Elle rapporte dans cette même veine qu'en 2006, le gardien du centre social de Koumassi est mort sous les yeux de l'assistante sociale des lieux au Chu de Cocody, tout simplement parce que la procédure pour avoir une prise en charge complète était trop longue. A. Koffi a servi de 2006 à 2007 au Chu de Yopougon. « Le service social de cet établissement sanitaire de référence, à l'instar de la plupart des autres services sociaux du pays n'a pas de budget direct. Quand un indigent vient vers vous, pour une simple plaquette de paracétamol, vous ne pouvez pas réagir et il peut par la suite mourir de son mal » déplore-t-il. Dans le même ordre d'idée, cet agent avance que cette impuissance de l'assistant social devant des cas qui choquent la conscience humaine est légion dans l'exercice de leur fonction. «Lorsqu'il y a des accidentés de la circulation qui sont évacués aux urgences sans parents par exemple, il y a ce qu'on appelle le « Bon pour » qui est un fonds qui permet d'administrer les premiers soins à l'accidenté.
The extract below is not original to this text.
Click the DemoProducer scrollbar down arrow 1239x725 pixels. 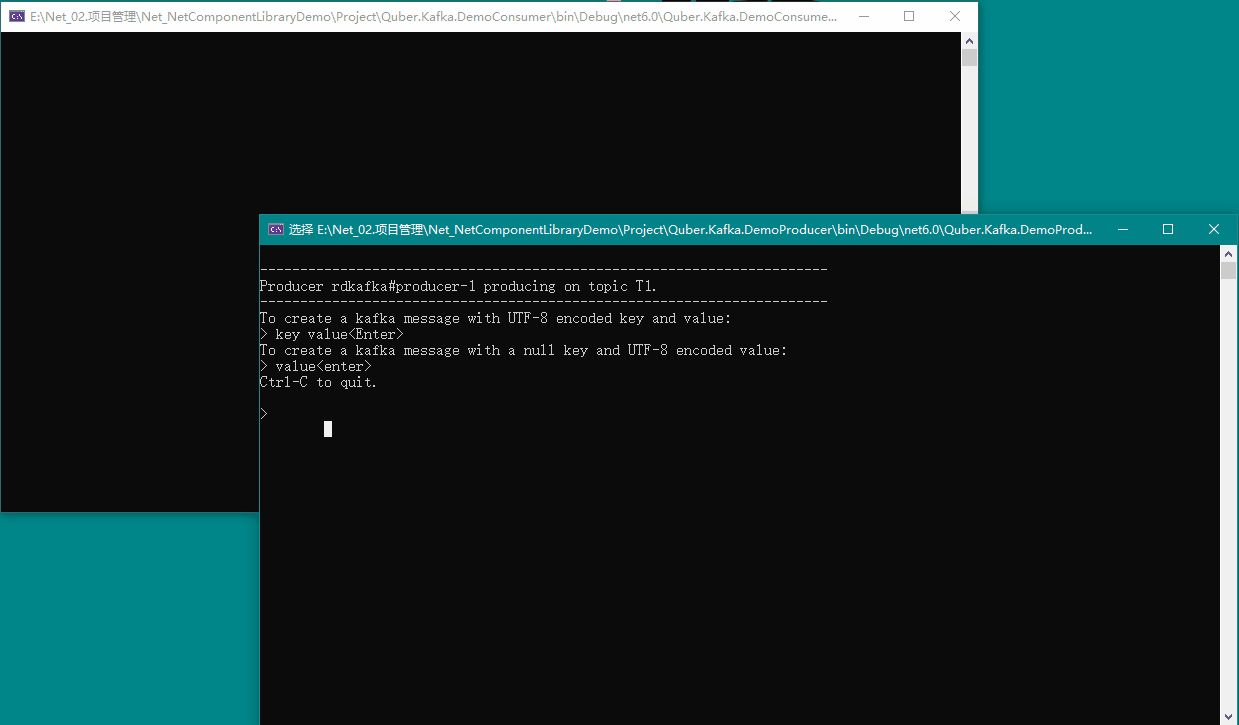tap(1228, 716)
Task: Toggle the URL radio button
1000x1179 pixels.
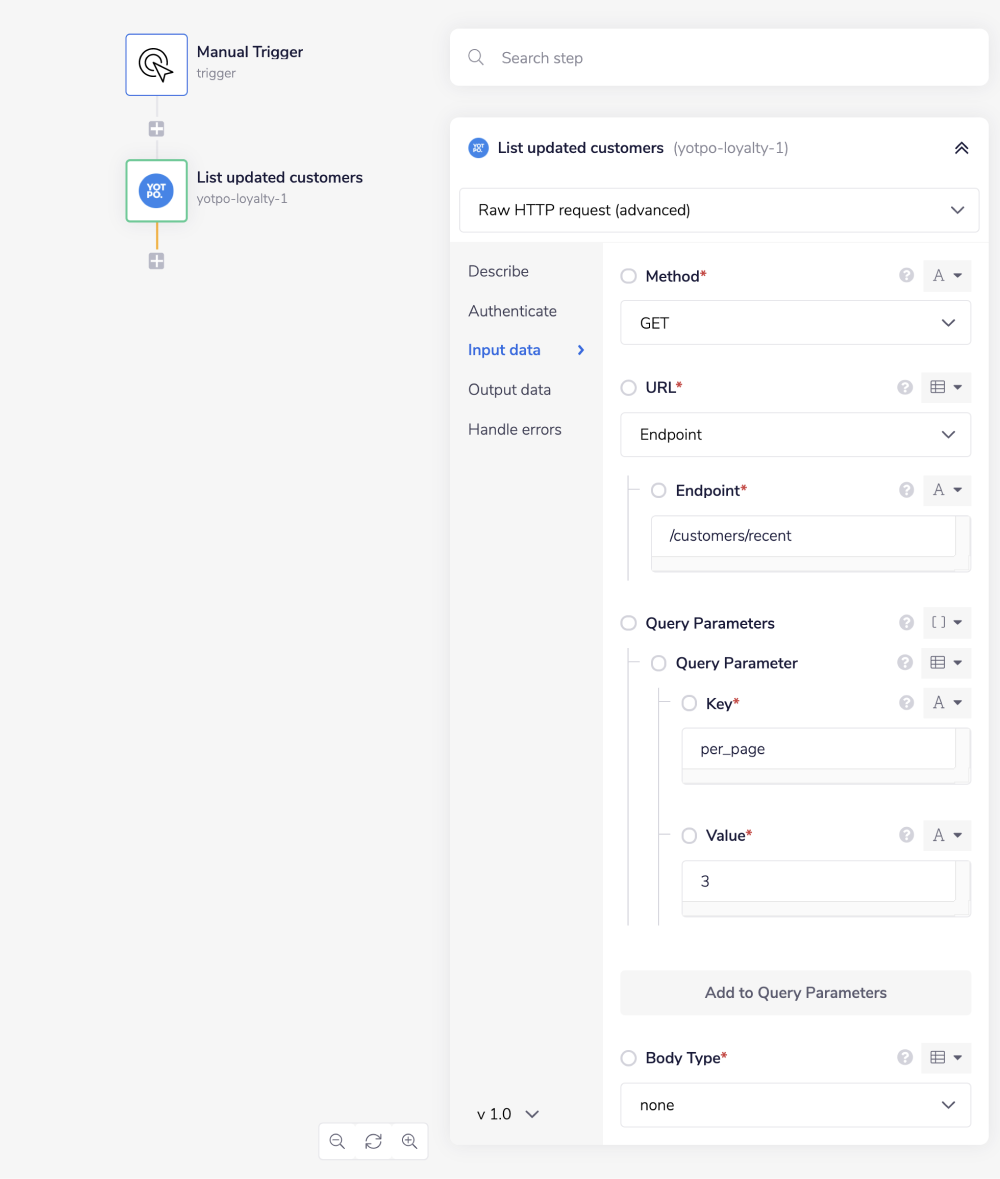Action: tap(629, 387)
Mais l'assistant social ne détient pas ce fonds ; ce qui fait qu'on assiste impuissamment à des décès sans être en mesure de réagir ». Au regard de tous ces faits, certains travailleurs sociaux préfèrent changer de ministère pour ne pas toujours avoir des morts pour lesquelles ils ne sont pourtant pas responsables sur leur conscience. Dame K. Hermine qui, des années durant a servi dans une pouponnière a dû changer de service à force d'assister impuissante à des décès d'enfant. «Je voyais trop d'enfants mourir, c'était difficile à supporter c'est pourquoi j'ai décidé de changer de service. C'était insupportable. Il y a eu un temps où nous avons enregistré trois décès successifs en trois jours. J'ai tellement été choquée au point où j'ai décidé de changer de service», a-t-elle expliqué.


…insupportable

Certains parmi les assistants sociaux que nous avons croisés ont déclaré avoir puisé dans leurs ressources propres à plusieurs reprises pour soulager des personnes qui viennent vers eux. Cette situation a conduit le secrétaire général à dire que les assistants sociaux sont les bons samaritains de l'administration ivoirienne. « Nous sommes des bons samaritains plus que des assistants sociaux. Souvent, un parent désespéré nous abandonne son enfant. Nous sommes obligés de réagir. Il y a aussi ce qu'on appelle l'assistance d'urgence. Quand quelqu'un vient vers vous, cliniquement, on peut déterminer les difficultés auxquelles il est confronté et vous êtes obligés de réagir par vos propres moyens sur le champ», indique-t-il. Le secrétaire général avance qu'il existe cependant un fonds d'indigence au ministère des Affaires sociales. Ce fonds est logé dans une direction et le processus de décaissement, précise Kpla Georges, est tellement complexe que souvent les personnes dans le besoin abdiquent.